_Texte source:_
━━━━━━

Dans la marche, beaucoup parlent d’un sexisme au quotidien. Mais aussi de « culture du viol » encore bien ancrée dans la société. Les termes d’Anabelle sont forts : « J’ai eu de la chance de ne pas me faire agresser« . Elle dénonce les appels ignorés : « il faudrait rendre le processus plus efficace. Quand une femme se plaint de ne pas être en sécurité avec son mari, il faut qu’on la prenne au sérieux, et que la réaction soit plus rapide. Car c’est souvent trop tard« . Pour Frédéric (CNT), la non-reconnaissance dans la loi du « féminicide » pourtant entré dans notre vocabulaire est un scandale : “Dans les textes de loi, le féminicide n’est toujours pas reconnu. On parle de drame familial ou de crime passionnel. Je vois pas où est la passion là-dedans”.
« Un combat collectif » : toutes et tous concerné(s)s
“Il y en a ras le viol” pouvait-on lire sur certaines pancartes. Théo, étudiant explique que “c’est aussi important de venir en tant qu’homme”. Pour Thomas Scuderi présent à la manifestation, même constat: « C’est un combat collectif, tous les citoyens doivent se mobiliser et les hommes en particulier« .
Des hommes concernés mais pas seulement. Maël Pirch, bénévole dans l’association « Couleurs Gaies » et co-responsable de l’ANT (Association Nationale des Transgenres) rappelle que le problème est « transexionnel« . Il concerne aussi les violences faites contre les femmes, nées garçons. A cause, selon lui, d’une « pression du sexisme et du patriarcat« .
“ C’est un phénomène massif et transgénérationnel” explique Catherine de « Osez le Féminisme 57 ». “Cela va des enfants jusqu’aux grand-mères”. Fabienne, de Sud Santé Sociaux est présente pour informer : « Le rythme s’accélère dangereusement. Une femme se fait violer toutes les 7 minutes. Il y a une agression sexuelle toutes les trois minutes sur des fillettes. On a toutes malheureusement dans notre entourage, une sœur, une amie qui a été touchée« .
« La culture ça commence petit »

━━━━━━

_Données brutes:_

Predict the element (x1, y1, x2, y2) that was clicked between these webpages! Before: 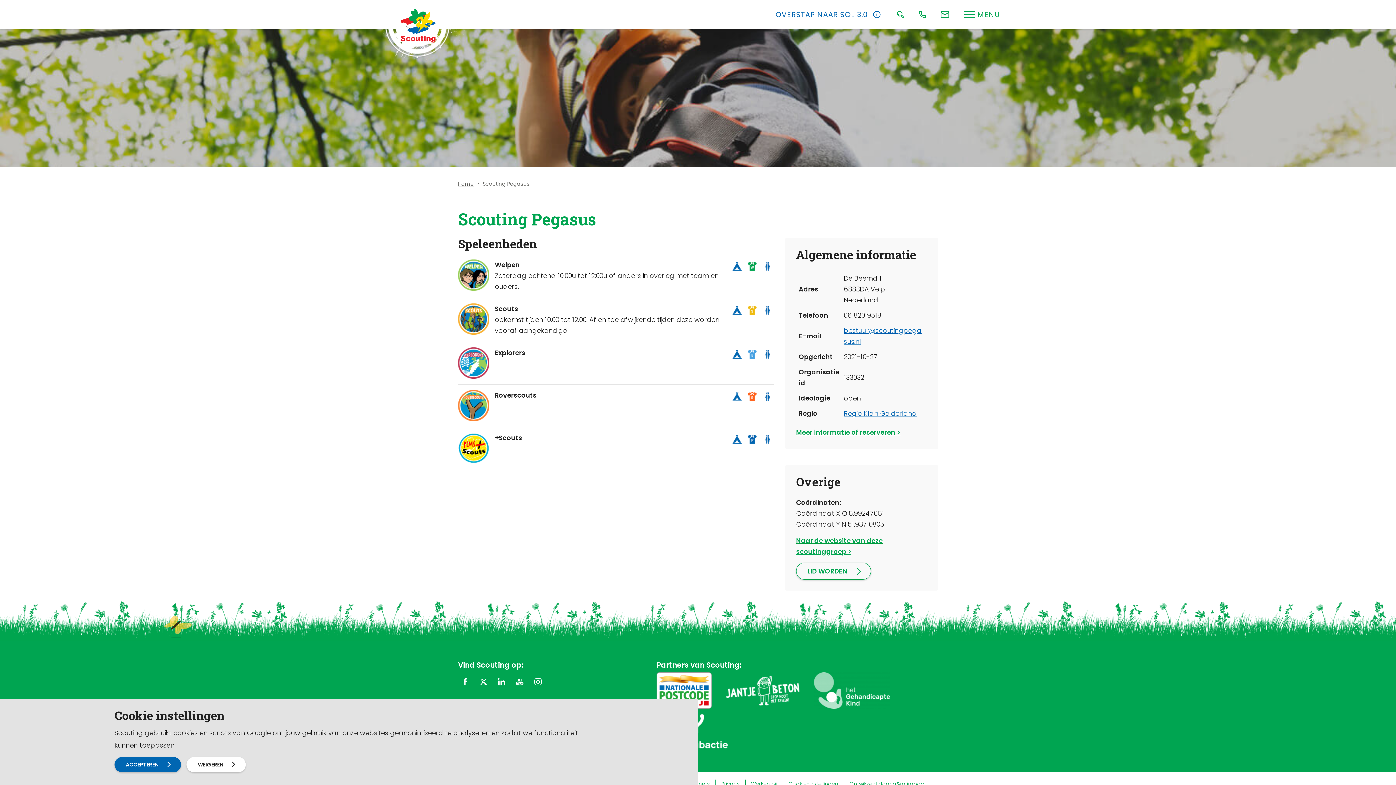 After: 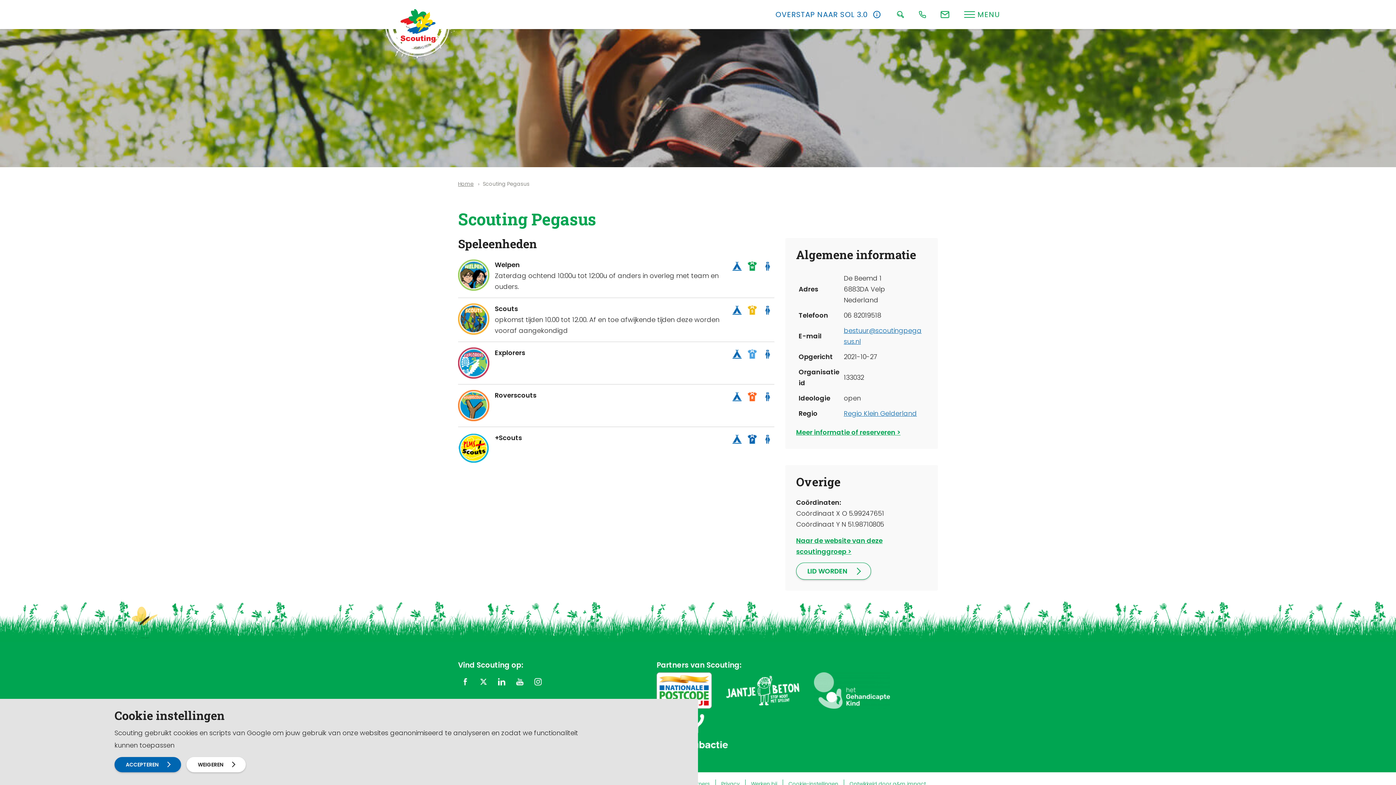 Action: bbox: (461, 677, 469, 685)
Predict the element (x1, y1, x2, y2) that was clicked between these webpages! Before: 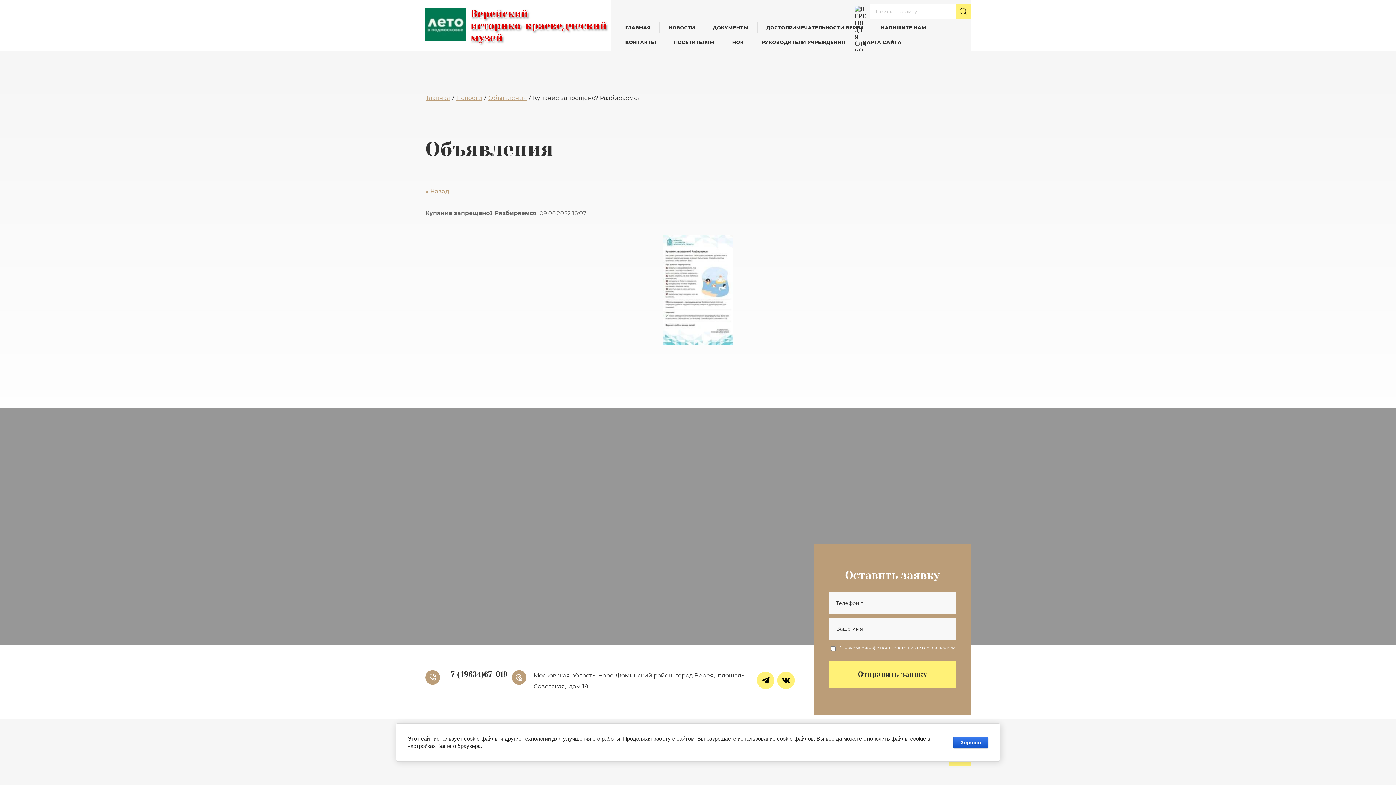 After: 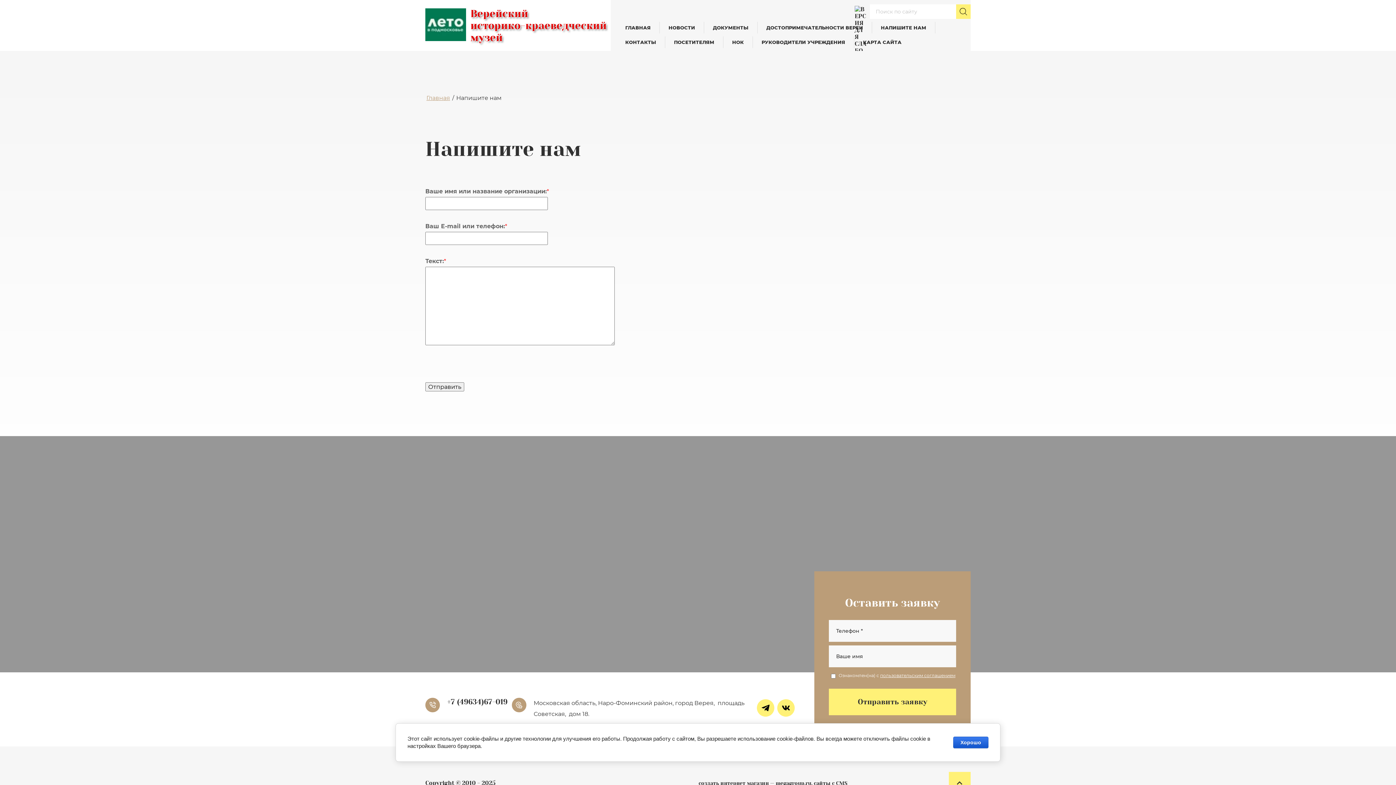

━━━━━━

_Travail demandé:_ Relevez toutes les organisations (associations et syndicats) nommées dans le texte source sur la marche contre les violences faites aux femmes.

_Corrigé rédigé:_
- CNT
- Couleurs Gaies
- ANT (Association Nationale des Transgenres)
- Osez le Féminisme 57
- Sud Santé Sociaux